SHORT EXERCISE 1:
Answer these questions from the PARC Awards passage below:
(a) In what year did PATROL launch the awards?
(b) Who hosted the ceremony?
(c) Which council was Highly Recommended for Customer Service?

DOCUMENT PASSAGE:
Devon County Council was named overall winner of the PARC (Parking Annual Reports by Councils) Awards at a ceremony held the Houses of Parliament. The awards, launched by Parking and Traffic Regulation Outside London (PATROL) in 2009, promote and share best practice among councils in the production of parking annual reports.

The competition recognises local authorities that have “articulated and communicated on parking enforcement in their area in a compelling, well-structured way” through the production of an annual report. Councillor Jamie Macrae, chair of the PATROL Joint Committee, said: “Annual reports increase the accessibility of parking information, bringing it together in one place. They provide an opportunity to communicate the whole landscape of parking, from objectives that support the local community and economy, to policies, services and the impact of parking education and enforcement on compliance.”

The ceremony was hosted by Huw Merriman, MP for Bexhill & Battle, who is a member of the Transport Select Committee. He told the shortlisted councils: “You are all in this amazing space where you have marched on doing what’s right for your community. For those of you being awarded for your innovation, your sharing of data, your sharing of good practices, I salute you.”

The trophies were presented by TV presenter and former MP Giles Brandreth, who revealed that his father Charles was a lawyer who wrote the “definitive” guide to British parking law. Brandreth told the gathering: “The quality of a society can be measured by the quality of the environment it creates for its citizens, and what you do is part and parcel of creating civilised, healthy places for people to live.”

PATROL Awards 2016-17

Overall Winner

• Devon County Council

Highly Recommended: Innovation & New Services

• Derby City Council

Highly Recommended: Customer Service

• Cumbria County Council

Highly Recommended: Presentation of Finance & Statistics

• Brighton & Hove City Council

Shortlisted reports

• Borough of Broxbourne 

• Durham County Council 

• Sunderland City Council 

• Worcester City Council

PATROL commissioned an independent review group to assess reports. The Best Overall Report Award is judged on the overall presentation, how helpful it is to the local community, the policies, scheme design and the quality of the information provided. The group said of the winning Devon County Council report: “The report is peppered with easy-to-understand statistics to demonstrate the impact of new initiatives. Penalty and finance statistics are well presented, with information on cost breakdowns and year-on-year comparisons, together with the management of the on-street account and use of surplus.”

RECORDS FOR THIS EXERCISE:
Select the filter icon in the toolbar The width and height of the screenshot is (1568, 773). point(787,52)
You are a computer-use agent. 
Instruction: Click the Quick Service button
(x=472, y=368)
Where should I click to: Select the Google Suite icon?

* * *

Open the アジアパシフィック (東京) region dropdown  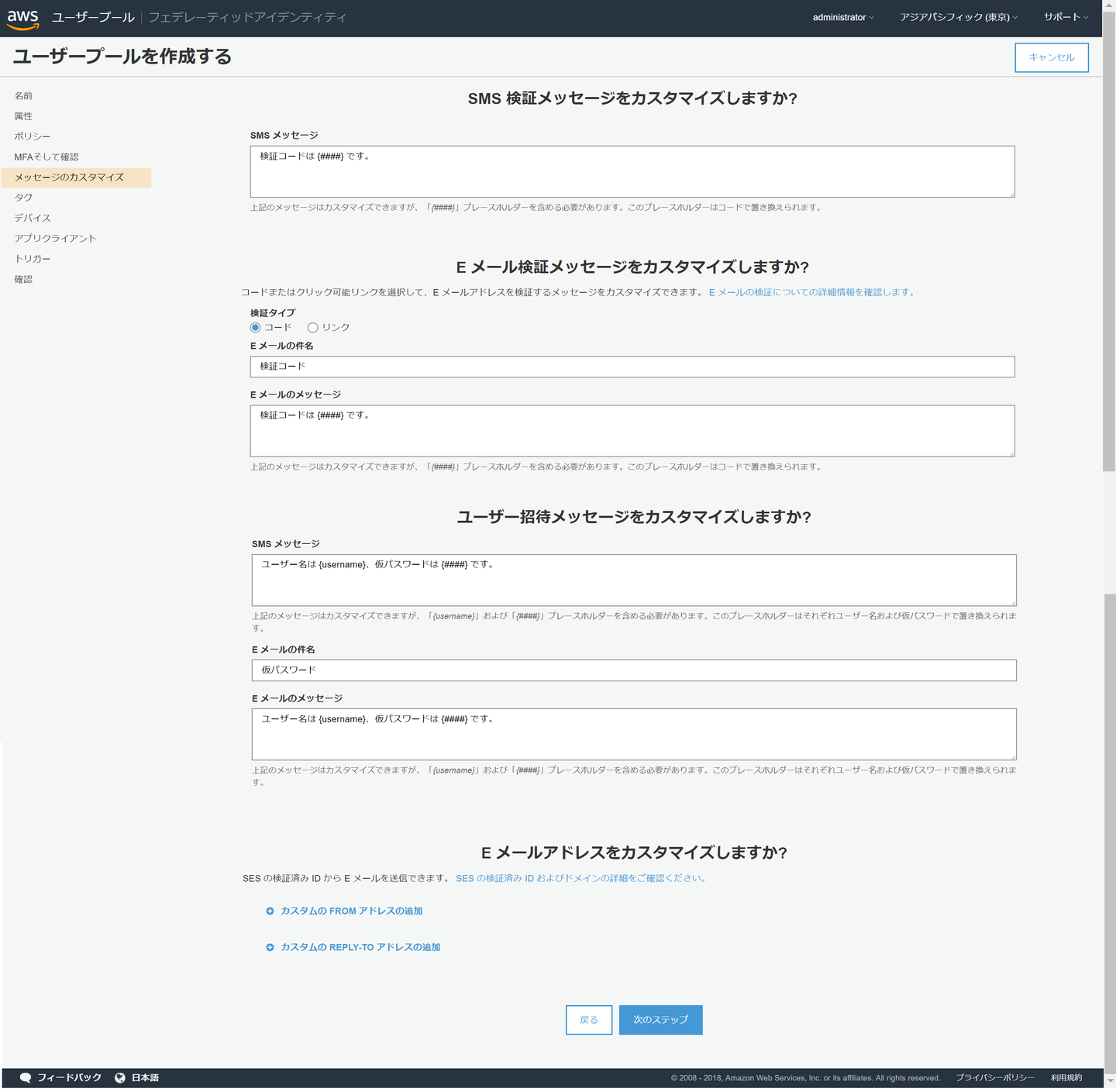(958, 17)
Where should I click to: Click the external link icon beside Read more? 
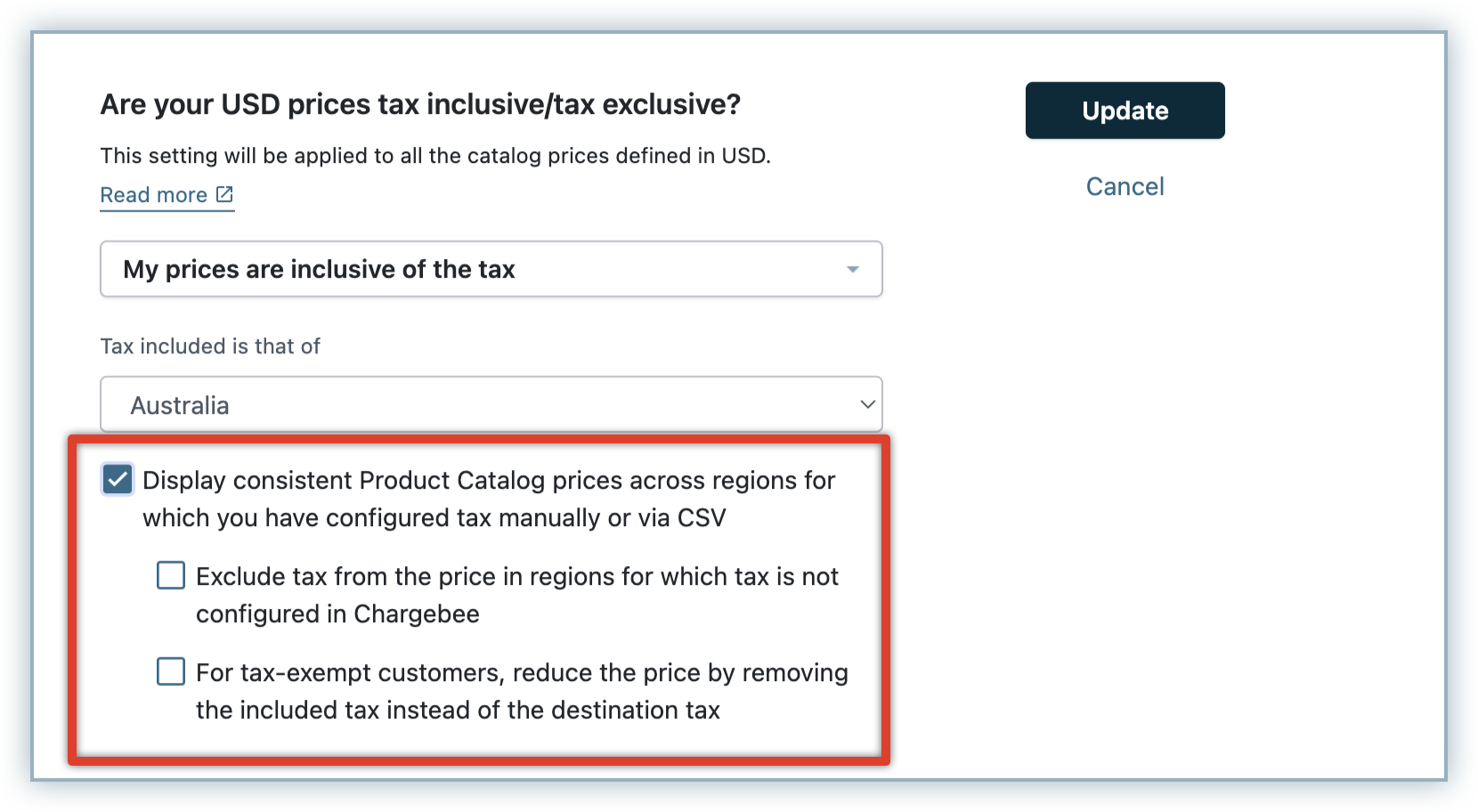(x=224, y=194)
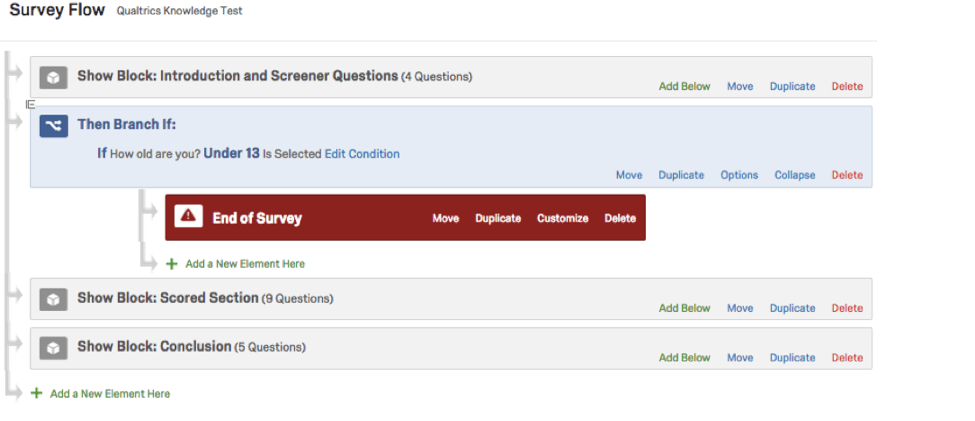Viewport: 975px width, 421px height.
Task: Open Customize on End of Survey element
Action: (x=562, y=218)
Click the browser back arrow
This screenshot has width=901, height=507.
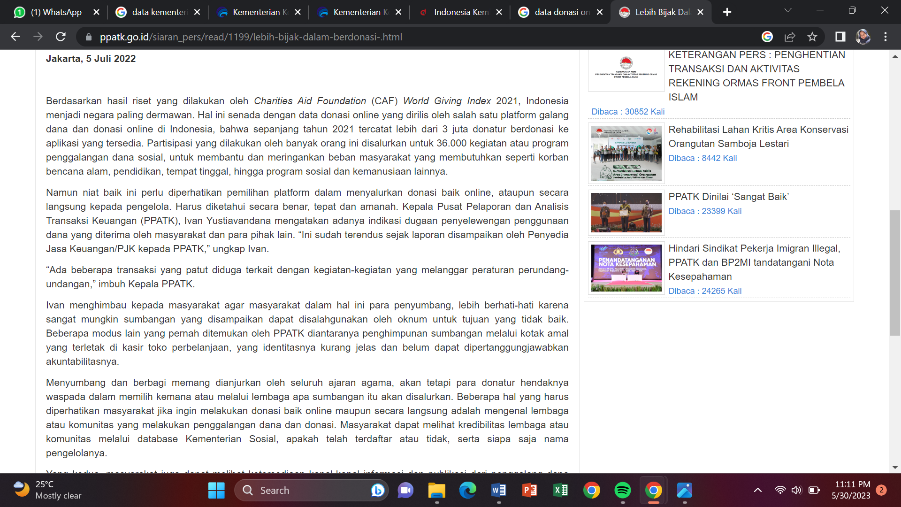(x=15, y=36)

--

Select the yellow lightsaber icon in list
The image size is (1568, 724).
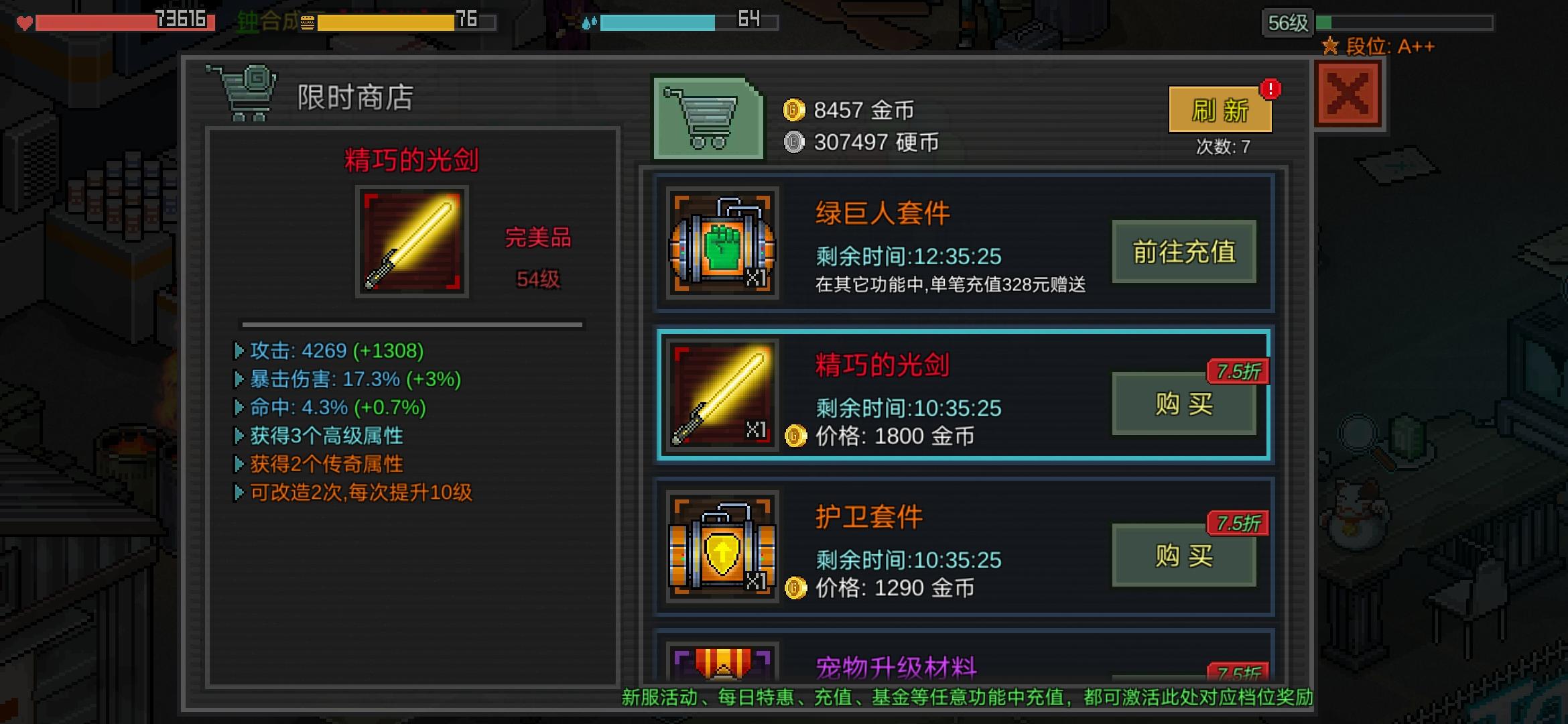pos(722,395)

SHORT EXERCISE 2:
Arrange the rows from the line with "Click the browser back arrow" up to and including the line with "(x=15, y=36)" as a Markdown table with the columns No. and Row. Skip blank lines and leave the pictures out.

EXPECTED ANSWER 1:
(a) 2009
(b) Huw Merriman, MP for Bexhill & Battle
(c) Cumbria County Council

EXPECTED ANSWER 2:
| No. | Row |
|---|---|
| 1 | Click the browser back arrow |
| 2 | This screenshot has width=901, height=507. |
| 3 | (x=15, y=36) |